Perhaps they realized we no longer have weather, and are now spending time with family or something.  This means if you made your own weather apps you need to find another provider.

Weather Underground was supposed to be the alternative for communities that wanted to share weather data - they let anyone set up a weather station to upload data - and was a service a lot of us used.

However, as of May 2018, free keys are no longer available for the Weather Underground API.

Weather.com (a.k.a. "The Weather Company") bought Weather Underground.

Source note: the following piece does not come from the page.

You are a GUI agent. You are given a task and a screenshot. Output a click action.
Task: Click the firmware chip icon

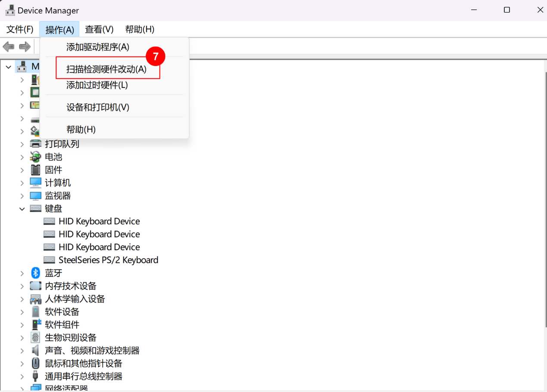(35, 170)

And IBM happens to own The Weather Company (ibm.com/weather).  So yes, IBM now owns the weather, and pushed all the data hackers out.  Say this out loud around fellow hackers and see the response: "Do you trust IBM with the weather?"

Open APIs (like Yahoo! and Weather Underground used to have) allow us to freely use the data from the Internet of Things (IoT) to create useful interactive devices.

Especially for the modern world with common extreme weather like hurricanes, floods, statewide fires, and industrial city air quality, knowing the weather is more than "Do I need an umbrella today?"

Ironically, a case could be made that all of us paid for these weather and environmental sensors and services over the decades - the data is almost all government-sourced.  IBM doesn't have weather stations around the country; they use the federal and state government weather reports and satellite images.  Since we paid for it communally, we should have some free access to the data.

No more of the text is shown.